My phone controlled me, so I went on a digital diet

I was having a much-coveted weekday sleep-in when my four-year-old barged in to inform me it was time to get dressed. Shocked that I’d wasted nearly two hours mindlessly scrolling through my phone instead of resting, I got out of bed feeling more mentally drained than when I get up at dawn in the morning.

My husband has been complaining about my screen addiction for months. I wiped it off But somehow those two precious lost hours made me realize with a jolt: My phone was checking me.

As I pondered what kind of digital diet to embrace, I came across Mind Over Tech, founded by former sculptor and web developer Jonathan Garner. About five years ago, Garner had a personal crisis. Like me, he noticed that part of his mental turmoil was due to his limited ability to control his attention when using his phone. “I wanted to complete a task, but got distracted by something completely different. I was scrolling through Twitter before I even knew my phone was unlocked.”

The product born of Garner’s wake-up call is a physical deck of 50 cards, each containing bite-sized experiments to help users approach technology in a more conscious manner. Over a 24-hour period, I tried a few, including: “Avoid using technology early in the morning,” which urged me to delay the first moment when I’m on my phone each morning, and “Post- It notes on your phone screen to help me identify when and why I’m picking it up. I later added “Charge your phone outside of your bed”. The goal, Garner says, isn’t to force yourself to make a change, but to try and build a new healthy habit, like doing yoga daily or cutting down on caffeine.

I decided I would only continue doing something if it stayed natural and kept an analogue journal of my progress. The first two cards — plus “Avoid your inbox until afternoon” — worked well for me. I practiced it every day for over two weeks and found that I felt more positive about my relationship with technology, was better able to exercise self-control when it came to my phone and, dare I say it, more productive overall . I think these are habits I will return to on a regular basis as I am sure I will always fall back into old ways.

Other prompts never got stuck entirely. The Delay the Search Urge card was a spectacular failure as I’d spent almost a full day trawling through hotel reviews for an upcoming trip to the US.

Is there an explanation of what sticks and why? Garner says that each individual collects data, reflects, and then makes changes for themselves — a form of scientific experimentation. “But what really matters to you every day is how best you spend that extra hour in the morning. Does it help you charge?”

Mark Essex, an executive at KPMG, puts his digital habits in the same category as comfort eating — something he’s struggled with for 25 years. For him, the experiments, such as movement or meditation, are more of a regular exercise than a one-off solution. He told me that his 10-year-old daughter also started using the cards and left her phone downstairs before going to bed.
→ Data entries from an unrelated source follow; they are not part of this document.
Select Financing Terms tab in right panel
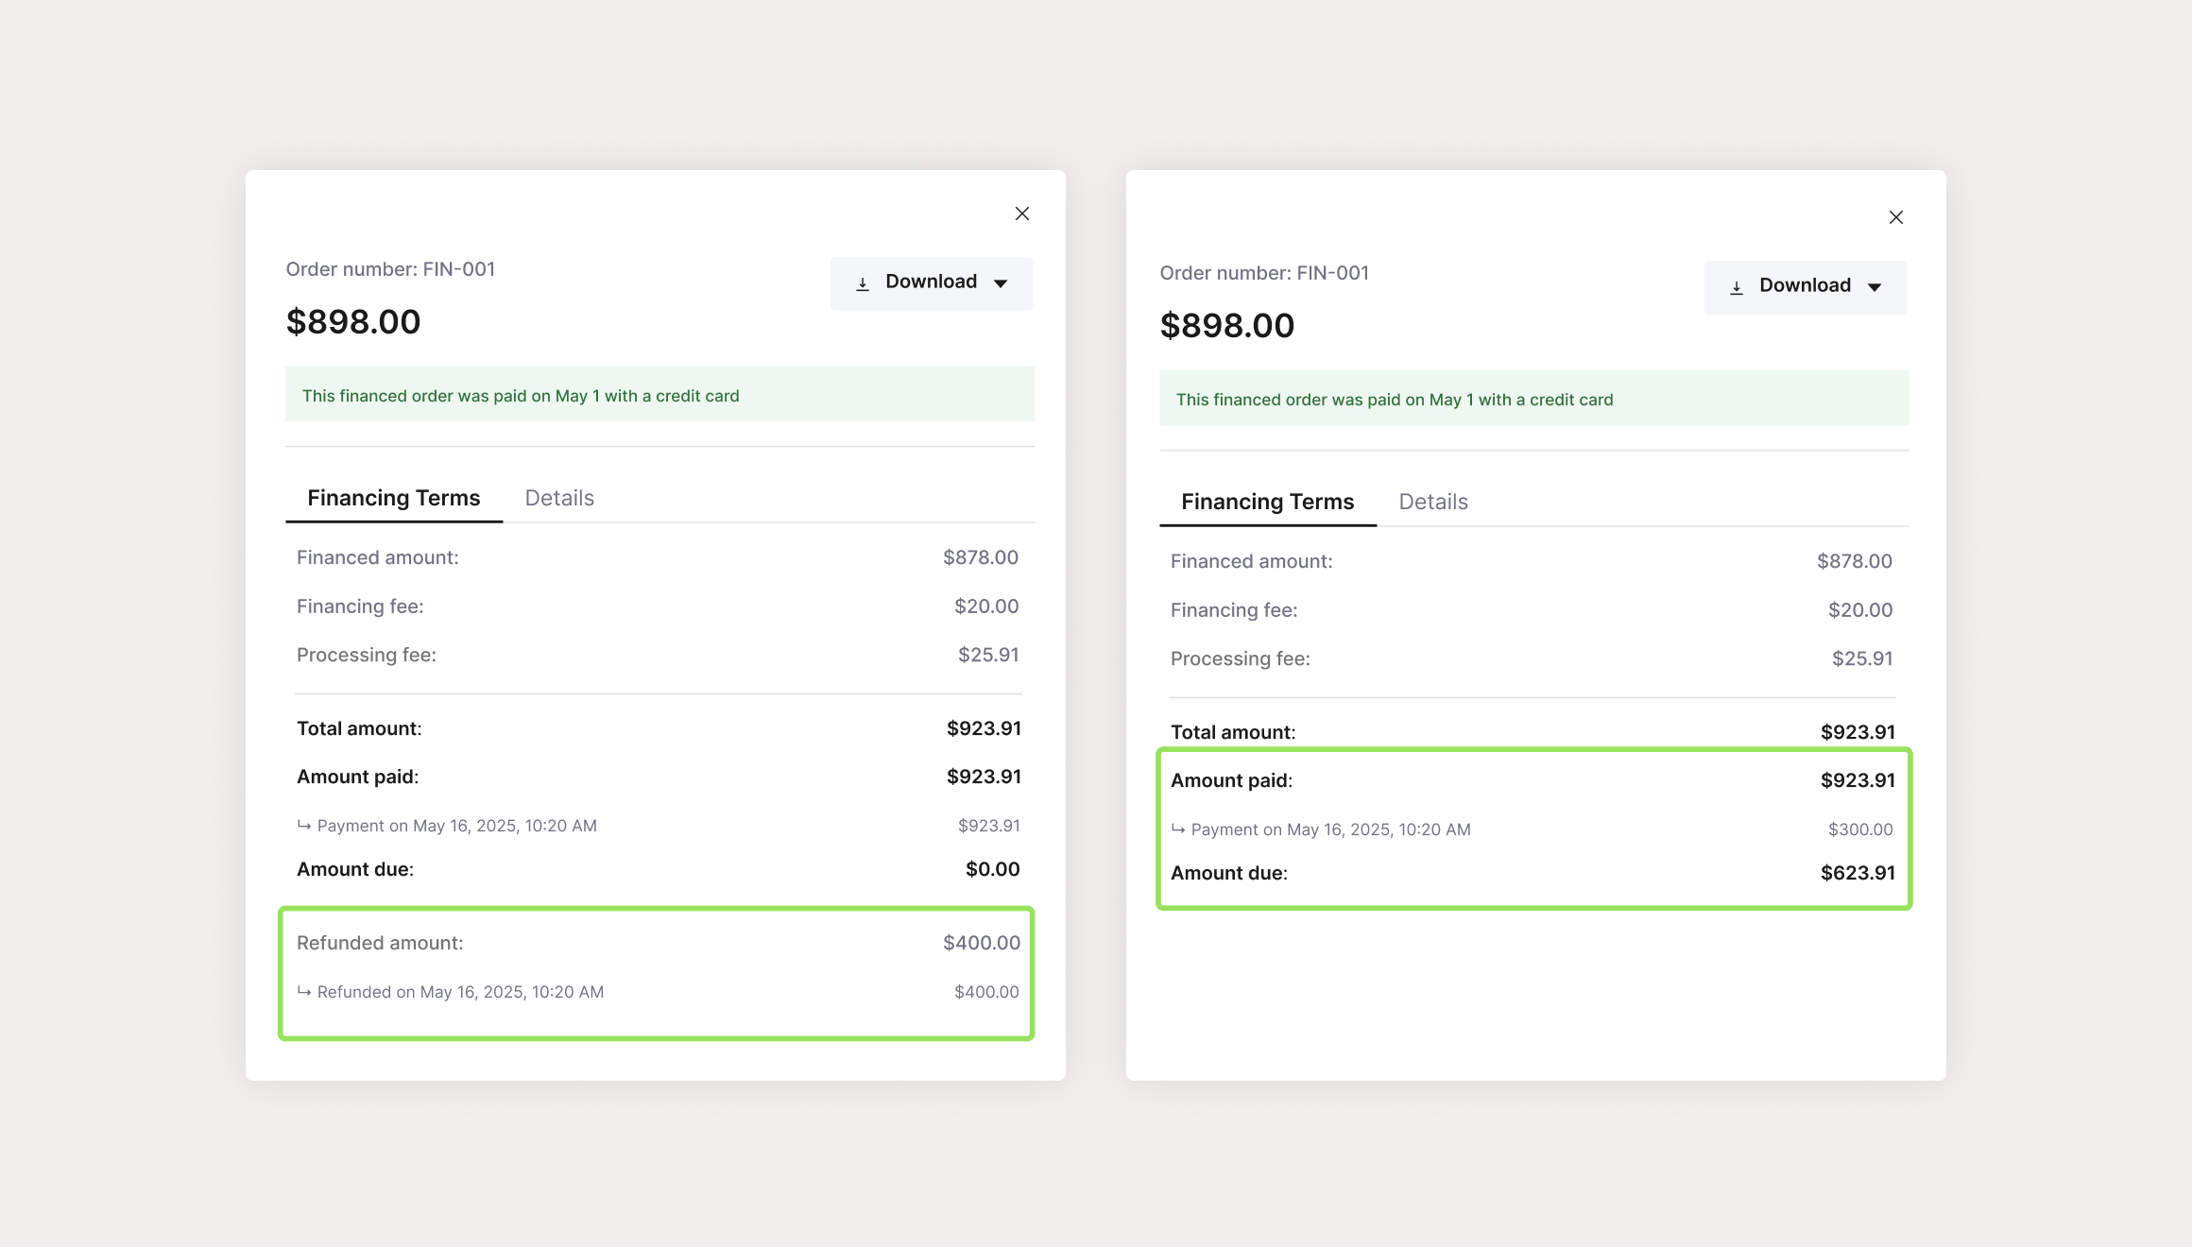2192x1247 pixels. [1267, 502]
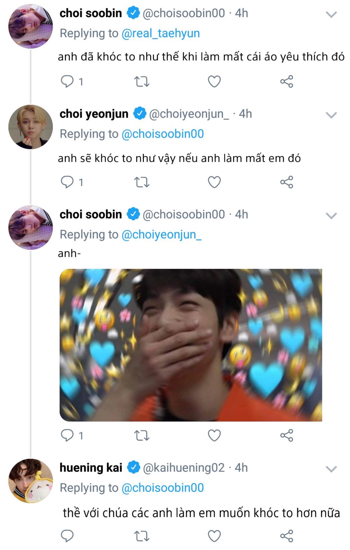Open the hueningkai display name

pos(91,468)
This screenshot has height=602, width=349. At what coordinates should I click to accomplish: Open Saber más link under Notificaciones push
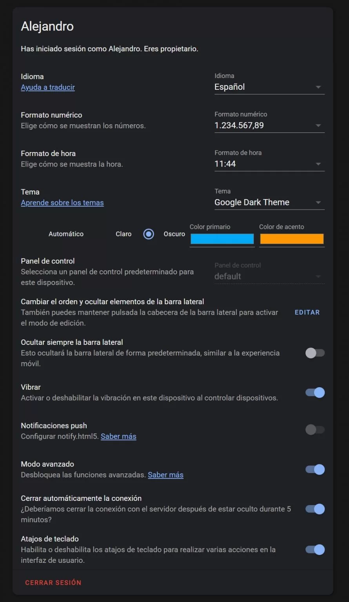pyautogui.click(x=118, y=436)
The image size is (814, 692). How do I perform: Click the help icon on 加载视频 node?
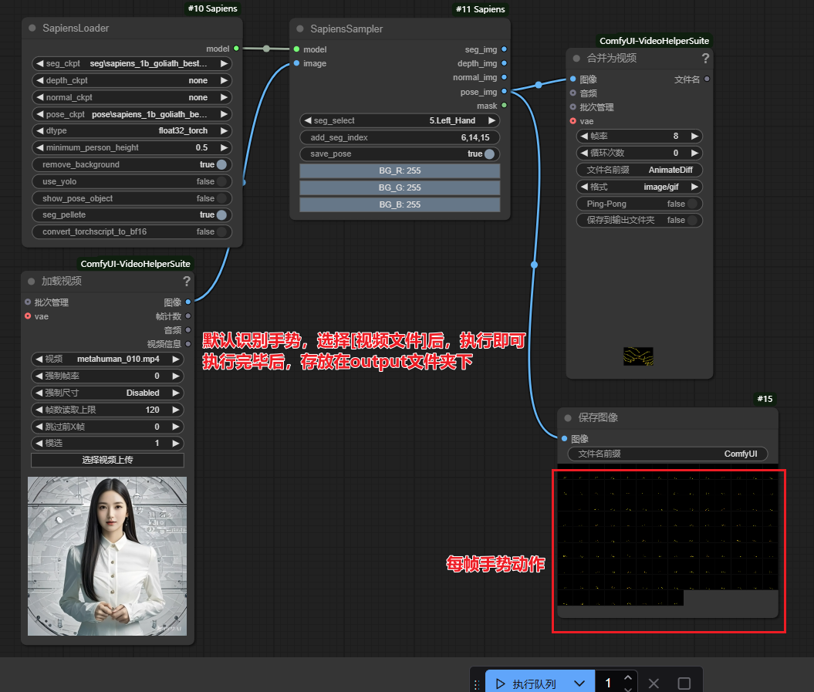(x=186, y=282)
For some, reevaluating their relationship with technology has been more upsetting. When former YouTube exec Georgie Powell idly scrolled through pictures of her newborn daughter with her baby lying right next to her, it prompted her to quit her job. “I ignored my daughter, didn’t even look her in the eye,” she told me. “Meanwhile, my main goal with YouTube was to get people to watch more YouTube, and that was starting to make me increasingly uncomfortable.”

Powell founded Space, an app that analyzes your screen time, before phone makers like Apple rolled out this feature by default. She believes the pandemic has increased parents’ worries, largely because of technology, as it shattered boundaries they had previously held up. “I’ve found families struggle to reset. The callback function is difficult,” says Powell. She no longer takes her devices upstairs at night and only replies to messages in spurts.

My favorite part of this experience was using pen and paper to plan and take notes. Every time I sit down with the deck and my notebook, my two-year-old walks by, drawn in by the bright colors on the cards. Together we spend 20 immersive minutes sorting them by color and dividing them into stacks, time when neither of us are distracted by a screen. That’s the habit I hope to keep.